* _Passage_
>> BEGIN

This exercise came from my encounter with Javier at Michael’s Arts and Crafts, and was inspired in part by this post from @tieandjeans (Andrew Carle), who sent me this photo from MakerFaire on September 30, 2012:
@andrewbwatt did you see the co-lab tent yesterday?Felt like a response to many of yesterday’s questions @collabnyc twitter.com/tieandjeans/st…
— Andrew Carle (@tieandjeans) September 30, 2012
The link leads to a Picture that says, “Drawing is Thinking.” There’s more text than just that, but it’s a reminder of Dave Gray’s Forms, Fields and Flows (which if you haven’t learned it yet, please do. It’s critical to any sort of design process to learn to draw.)
Anyway, the exercise:
Visual Journaling:
You need:
- A Notebook
- A small collection of pens or pencils (pens are better)

>> END

* _Aim_
Decide whether each statement agrees with the passage on visual journaling: 1. The MakerFaire photo was sent on September 30, 2012. 2. The picture reads "Thinking is Drawing." 3. Pencils are preferred over pens for the exercise.

* _Provided data_
>> BEGIN

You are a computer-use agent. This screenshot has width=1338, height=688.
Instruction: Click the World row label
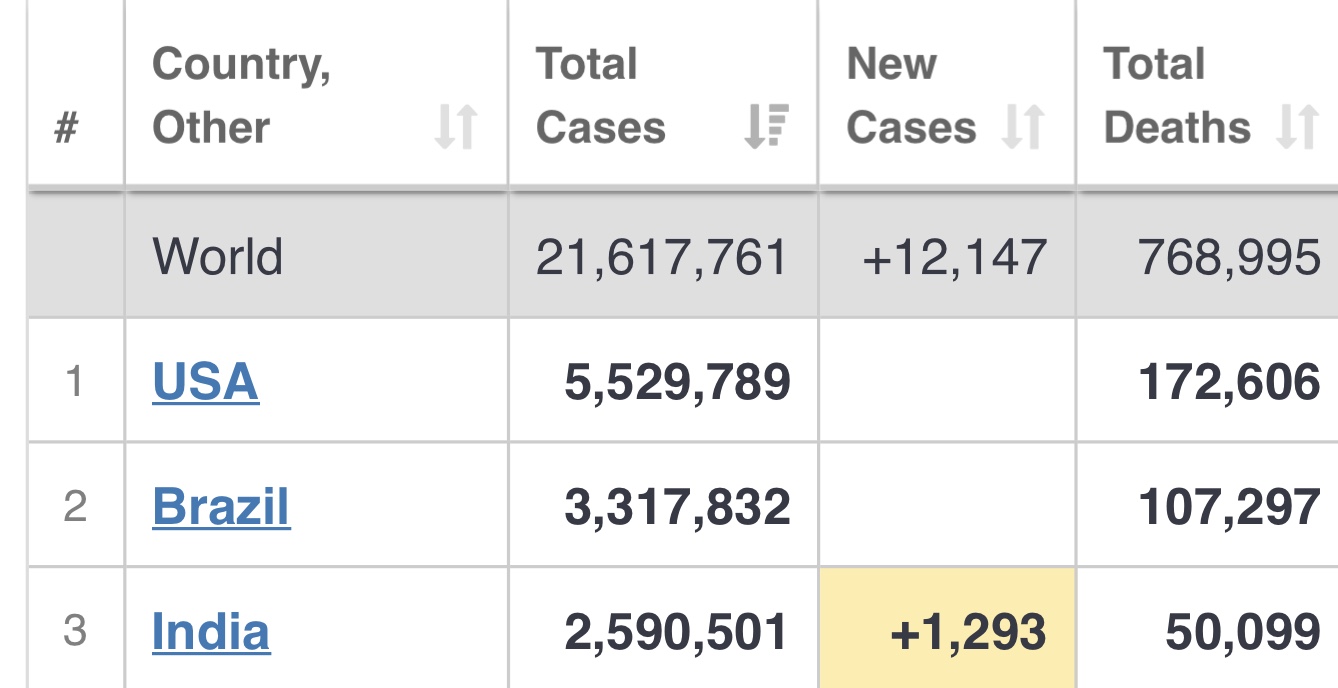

>> END

* _Expected answer_
1. Yes: "sent me this photo from MakerFaire on September 30, 2012"
2. No: "The link leads to a Picture that says, “Drawing is Thinking.”"
3. No: "(pens are better)"